Stored entries:

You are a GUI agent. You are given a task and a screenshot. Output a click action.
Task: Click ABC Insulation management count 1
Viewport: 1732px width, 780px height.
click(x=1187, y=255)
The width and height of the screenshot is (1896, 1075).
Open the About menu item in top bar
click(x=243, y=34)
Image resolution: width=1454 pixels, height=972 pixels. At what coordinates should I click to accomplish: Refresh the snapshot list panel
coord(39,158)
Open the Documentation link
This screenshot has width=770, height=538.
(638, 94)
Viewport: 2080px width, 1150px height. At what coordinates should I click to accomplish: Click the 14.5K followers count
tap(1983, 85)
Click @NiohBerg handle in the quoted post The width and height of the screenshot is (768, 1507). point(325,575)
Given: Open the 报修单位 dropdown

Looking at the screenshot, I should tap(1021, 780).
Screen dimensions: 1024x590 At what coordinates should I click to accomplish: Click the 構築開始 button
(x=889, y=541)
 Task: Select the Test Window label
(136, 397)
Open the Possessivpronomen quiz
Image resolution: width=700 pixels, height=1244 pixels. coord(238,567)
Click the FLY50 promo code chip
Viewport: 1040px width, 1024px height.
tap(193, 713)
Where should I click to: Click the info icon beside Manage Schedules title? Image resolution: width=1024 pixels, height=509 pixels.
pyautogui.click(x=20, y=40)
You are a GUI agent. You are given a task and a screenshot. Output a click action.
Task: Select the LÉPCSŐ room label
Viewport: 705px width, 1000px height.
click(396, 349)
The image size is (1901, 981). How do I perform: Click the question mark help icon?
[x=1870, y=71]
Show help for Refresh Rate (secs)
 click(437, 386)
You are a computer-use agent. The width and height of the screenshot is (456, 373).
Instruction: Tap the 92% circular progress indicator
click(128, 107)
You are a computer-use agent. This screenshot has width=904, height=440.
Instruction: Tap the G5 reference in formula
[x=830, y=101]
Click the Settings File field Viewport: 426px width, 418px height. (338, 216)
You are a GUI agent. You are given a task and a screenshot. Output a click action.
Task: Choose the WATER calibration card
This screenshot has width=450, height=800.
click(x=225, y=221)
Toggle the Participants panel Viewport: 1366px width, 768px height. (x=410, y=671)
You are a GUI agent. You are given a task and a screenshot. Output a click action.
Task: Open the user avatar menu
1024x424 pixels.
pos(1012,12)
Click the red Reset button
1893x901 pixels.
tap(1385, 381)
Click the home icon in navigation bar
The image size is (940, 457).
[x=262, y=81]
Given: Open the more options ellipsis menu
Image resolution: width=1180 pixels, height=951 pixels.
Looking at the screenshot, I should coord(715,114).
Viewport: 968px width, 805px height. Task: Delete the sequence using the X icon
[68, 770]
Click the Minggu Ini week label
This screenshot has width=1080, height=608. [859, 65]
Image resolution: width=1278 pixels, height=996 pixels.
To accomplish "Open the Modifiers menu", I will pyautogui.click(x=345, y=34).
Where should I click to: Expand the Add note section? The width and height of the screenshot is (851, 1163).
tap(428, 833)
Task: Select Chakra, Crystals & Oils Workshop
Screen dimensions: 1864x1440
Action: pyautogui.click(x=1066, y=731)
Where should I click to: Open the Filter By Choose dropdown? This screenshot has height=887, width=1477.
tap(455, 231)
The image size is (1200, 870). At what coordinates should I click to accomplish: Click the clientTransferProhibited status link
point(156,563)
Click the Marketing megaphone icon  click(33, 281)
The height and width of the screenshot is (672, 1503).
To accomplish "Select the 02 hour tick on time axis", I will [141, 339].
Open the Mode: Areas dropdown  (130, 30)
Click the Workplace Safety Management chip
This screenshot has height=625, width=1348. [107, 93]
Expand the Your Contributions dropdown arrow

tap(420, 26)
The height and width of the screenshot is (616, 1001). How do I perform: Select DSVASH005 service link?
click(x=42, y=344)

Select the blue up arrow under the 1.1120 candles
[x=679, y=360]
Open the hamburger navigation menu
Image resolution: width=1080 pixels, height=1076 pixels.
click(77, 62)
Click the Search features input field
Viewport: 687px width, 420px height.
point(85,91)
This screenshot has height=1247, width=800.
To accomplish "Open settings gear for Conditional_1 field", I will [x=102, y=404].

# YOUR GOAL
Please transcribe exactly the lines above from the line that has "Viewport: 705px width, 1000px height." up to and including the line that has "Click the red Reset button"; no other line belongs in the answer.

# EXERCISE RESPONSE
Viewport: 705px width, 1000px height.
click(396, 349)
The image size is (1901, 981). How do I perform: Click the question mark help icon?
[x=1870, y=71]
Show help for Refresh Rate (secs)
 click(437, 386)
You are a computer-use agent. The width and height of the screenshot is (456, 373).
Instruction: Tap the 92% circular progress indicator
click(128, 107)
You are a computer-use agent. This screenshot has width=904, height=440.
Instruction: Tap the G5 reference in formula
[x=830, y=101]
Click the Settings File field Viewport: 426px width, 418px height. (338, 216)
You are a GUI agent. You are given a task and a screenshot. Output a click action.
Task: Choose the WATER calibration card
This screenshot has width=450, height=800.
click(x=225, y=221)
Toggle the Participants panel Viewport: 1366px width, 768px height. (x=410, y=671)
You are a GUI agent. You are given a task and a screenshot. Output a click action.
Task: Open the user avatar menu
1024x424 pixels.
pos(1012,12)
Click the red Reset button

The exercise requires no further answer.